The most likely diagnosis is tuberculous lymphadenitis (scrofula). The differential diagnoses include, lymphomas, thyroid cancers, neck cysts, and malignant nasopharyngeal tumors.
His blood tests showed normal WBC, Hb, and platelets, ESR – 76 mm and normal urea and electrolytes. Chest X-ray reported normal. PPD skin test 25 mm with central necrosis. Fine-needle aspiration of the right lesion of this patient confirmed the presence of stainable acid-fast bacilli and cultured organisms on aspirate. His HIV serology was negative. Four drug regimen antituberculous treatment for 2 months followed by two drugs, total of 6 months was given. On follow-up patient showed an excellent response with no complications.
Tuberculous adenitis is a common cause of lymphadenopathy in areas where tuberculosis is endemic. The incidence of extrapulmonary tuberculosis is 5.4% in the United States.
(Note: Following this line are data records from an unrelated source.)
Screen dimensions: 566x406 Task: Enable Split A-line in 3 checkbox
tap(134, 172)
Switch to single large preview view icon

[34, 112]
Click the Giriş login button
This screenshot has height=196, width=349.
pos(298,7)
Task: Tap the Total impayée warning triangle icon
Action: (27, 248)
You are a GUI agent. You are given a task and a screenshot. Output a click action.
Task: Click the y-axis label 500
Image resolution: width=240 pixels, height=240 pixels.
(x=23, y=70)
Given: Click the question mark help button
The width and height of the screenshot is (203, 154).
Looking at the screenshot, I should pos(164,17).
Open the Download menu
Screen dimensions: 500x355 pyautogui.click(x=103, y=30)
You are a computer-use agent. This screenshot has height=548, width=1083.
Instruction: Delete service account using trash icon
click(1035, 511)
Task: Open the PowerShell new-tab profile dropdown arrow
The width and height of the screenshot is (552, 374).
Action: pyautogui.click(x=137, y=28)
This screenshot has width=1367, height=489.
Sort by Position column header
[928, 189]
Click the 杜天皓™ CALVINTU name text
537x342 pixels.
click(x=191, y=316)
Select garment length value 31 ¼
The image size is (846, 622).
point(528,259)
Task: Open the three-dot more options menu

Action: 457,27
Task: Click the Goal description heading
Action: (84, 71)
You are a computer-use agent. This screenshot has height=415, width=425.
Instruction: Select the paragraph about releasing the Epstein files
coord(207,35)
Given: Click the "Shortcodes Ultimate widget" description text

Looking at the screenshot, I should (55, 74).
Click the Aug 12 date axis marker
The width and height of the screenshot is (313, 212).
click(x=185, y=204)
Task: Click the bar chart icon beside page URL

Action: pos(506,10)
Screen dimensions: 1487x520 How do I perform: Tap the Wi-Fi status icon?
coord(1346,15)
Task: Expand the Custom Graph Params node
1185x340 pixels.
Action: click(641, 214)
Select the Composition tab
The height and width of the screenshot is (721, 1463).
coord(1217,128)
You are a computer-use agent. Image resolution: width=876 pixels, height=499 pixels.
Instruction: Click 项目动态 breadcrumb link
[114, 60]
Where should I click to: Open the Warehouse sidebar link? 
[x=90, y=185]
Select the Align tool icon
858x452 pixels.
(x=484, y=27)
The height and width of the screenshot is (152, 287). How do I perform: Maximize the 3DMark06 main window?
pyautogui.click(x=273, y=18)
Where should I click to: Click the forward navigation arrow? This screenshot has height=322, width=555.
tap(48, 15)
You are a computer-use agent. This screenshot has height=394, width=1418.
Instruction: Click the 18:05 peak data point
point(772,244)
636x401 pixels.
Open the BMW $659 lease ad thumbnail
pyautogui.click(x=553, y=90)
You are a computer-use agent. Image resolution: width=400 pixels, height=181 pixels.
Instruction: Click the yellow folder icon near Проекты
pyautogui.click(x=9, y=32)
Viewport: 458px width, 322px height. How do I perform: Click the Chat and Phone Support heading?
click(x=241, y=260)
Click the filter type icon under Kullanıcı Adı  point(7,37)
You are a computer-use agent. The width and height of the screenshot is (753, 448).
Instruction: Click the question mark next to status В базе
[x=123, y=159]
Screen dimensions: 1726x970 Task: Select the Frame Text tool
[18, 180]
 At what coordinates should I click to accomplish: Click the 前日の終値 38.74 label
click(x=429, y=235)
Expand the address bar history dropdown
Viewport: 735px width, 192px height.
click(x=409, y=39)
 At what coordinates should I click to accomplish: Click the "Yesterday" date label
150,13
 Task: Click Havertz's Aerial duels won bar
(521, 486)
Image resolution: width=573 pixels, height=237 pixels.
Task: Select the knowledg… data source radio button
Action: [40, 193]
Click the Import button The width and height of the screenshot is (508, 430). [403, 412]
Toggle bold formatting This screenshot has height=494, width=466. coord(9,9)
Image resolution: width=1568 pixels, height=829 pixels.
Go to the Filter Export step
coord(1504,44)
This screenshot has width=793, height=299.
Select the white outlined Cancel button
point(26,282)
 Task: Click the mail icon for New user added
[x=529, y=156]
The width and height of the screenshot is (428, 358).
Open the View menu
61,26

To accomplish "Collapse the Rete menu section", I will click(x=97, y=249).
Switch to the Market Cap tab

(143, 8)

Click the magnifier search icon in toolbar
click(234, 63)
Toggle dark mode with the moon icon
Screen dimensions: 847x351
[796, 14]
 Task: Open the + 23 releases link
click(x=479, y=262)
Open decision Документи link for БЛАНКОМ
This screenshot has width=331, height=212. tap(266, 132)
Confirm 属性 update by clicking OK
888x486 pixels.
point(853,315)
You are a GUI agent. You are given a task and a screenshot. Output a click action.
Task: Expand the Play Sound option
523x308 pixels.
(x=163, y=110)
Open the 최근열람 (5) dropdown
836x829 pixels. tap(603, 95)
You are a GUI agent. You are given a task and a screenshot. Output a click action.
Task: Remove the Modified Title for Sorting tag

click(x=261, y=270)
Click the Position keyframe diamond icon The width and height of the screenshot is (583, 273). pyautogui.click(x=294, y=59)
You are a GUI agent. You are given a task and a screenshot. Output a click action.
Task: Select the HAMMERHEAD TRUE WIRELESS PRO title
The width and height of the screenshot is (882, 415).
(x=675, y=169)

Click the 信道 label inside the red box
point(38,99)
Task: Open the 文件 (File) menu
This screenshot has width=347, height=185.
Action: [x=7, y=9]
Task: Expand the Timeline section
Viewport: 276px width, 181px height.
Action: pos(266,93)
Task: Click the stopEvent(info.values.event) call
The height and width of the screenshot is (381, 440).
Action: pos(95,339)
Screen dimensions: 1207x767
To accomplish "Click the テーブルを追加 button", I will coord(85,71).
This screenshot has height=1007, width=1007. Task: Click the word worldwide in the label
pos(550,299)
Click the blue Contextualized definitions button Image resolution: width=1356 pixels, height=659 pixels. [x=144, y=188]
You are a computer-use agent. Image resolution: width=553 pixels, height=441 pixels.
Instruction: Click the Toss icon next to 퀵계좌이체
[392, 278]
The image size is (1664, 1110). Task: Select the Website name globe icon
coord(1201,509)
TB lymphadenitis comprises 30-50% of these cases. The most common site is cervical lymphadenitis. This is referred to as scrofula. Twenty-one percent of extrapulmonary tuberculosis cases were associated with HIV infection. , Tuberculous lymphadenitis can also occur in association with pulmonary and/or miliary disease. Our patient is from India, HIV negative, healthy young adult.
Clinical presentation depends on the lymph nodes involved. TB lymphadenitis in cervical, axillary, and inguinal areas can present as nontender swelling without significant systemic symptoms in immunocompetent young adults. Cervical node involvement occurs in over two-thirds of TB adenitis.  It can be unilateral involving one or more nodes of the anterior and posterior cervical chain. The affected nodes may also erode into adjacent organs resulting in draining sinuses, , this patient developed a sinus from one of the lymph nodes. Constitutional symptoms are often present in HIV co-infection, whereas non-HIV patients may be asymptomatic. ,, Our patient showed high positive PPD test with central necrosis, over 90% of patients with non-HIV tuberculous adenitis will have positive tuberculin skin tests. Needle aspiration of the nodes is often sufficient to make the diagnosis. Excision biopsy is rarely used.  Jha et al . confirmed diagnosis of tuberculous adenitis by needle aspirate in 93% of TB adenitis.  TB lymphadenitis frequently responds to medical management.